This is an excerpt from a journal I started keeping before attending any Al-Anon or Nar-Anon meetings:
It has been six years since I met my husband. I was swept off my feet by
his carefree charm, love of debate, intellect and quiet humility. We
shared similar beliefs about marriage and plans for our lives so
marriage was quickly decided and babies followed shortly after. Our
third is on his way now and motherhood has been my constant saving
grace. But now, after these few short chaotic years, I want to feel
whole again.
My husband has ADHD. He was diagnosed when he was young and started
taking Adderall in high school. By the time I met him he had been taking
it, and presumably abusing it, for several years. It was not something
we talked about and it took me a long time to understand why his moods
and energy levels seemed to change with the wind. When we were dating he
would stay up all night for two weeks at a time to read. Then,
suddenly, I wouldn't be able to reach him for most of a weekend. I
pieced the puzzle together over those early years with no truth from him
on the subject. He genuinely thought (and still thinks) it is a
non-issue and therefor, nothing to discuss.
Over the last couple of years, I have attempted to address the issue in
every passive way possible. The tension in our lives has increased with
each passing month and each conversation about the medicine. When he
doesn't take enough medicine, his decisions are inexplicably reckless.

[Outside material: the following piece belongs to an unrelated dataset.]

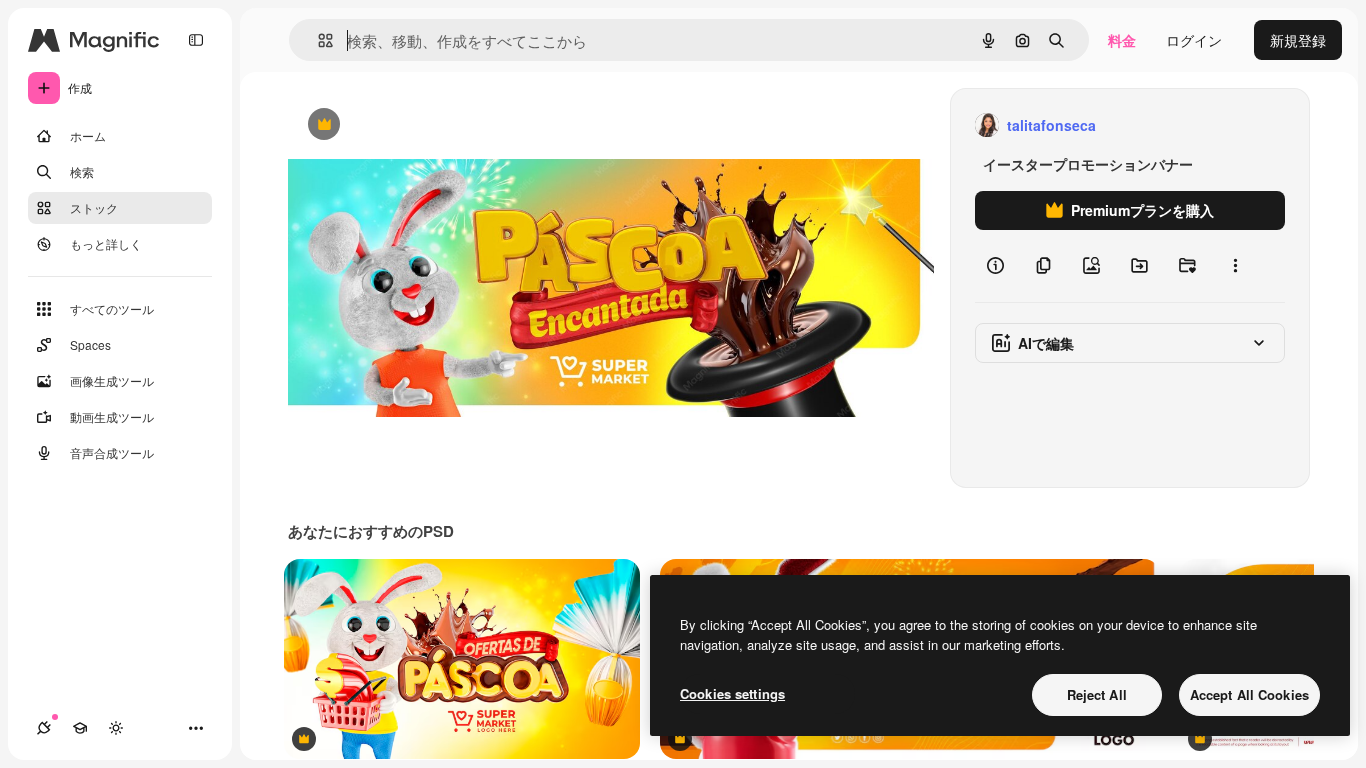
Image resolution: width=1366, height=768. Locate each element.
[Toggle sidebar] (196, 40)
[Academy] (80, 728)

He will sleep at inappropriate times, spend money he doesn't have and
drink more than he should. I have spent countless nights worrying about
him for one reason or another but they all trace back to one route
cause: He has not taken his medicine properly.
My life is different from most people I know now.
How can I explain to someone that I love and want to have a future with
that I may not ever be able to forgive him for letting me feel
completely alone when our babies were born? And that I may ask him not
to be there when this baby is being delivered? Would it be worse to be
alone or have all of my hopes dashed when I realize my husband is
indifferent to my pain and fear, let alone the baby's arrival? Is there
anything more hurtful than indifference?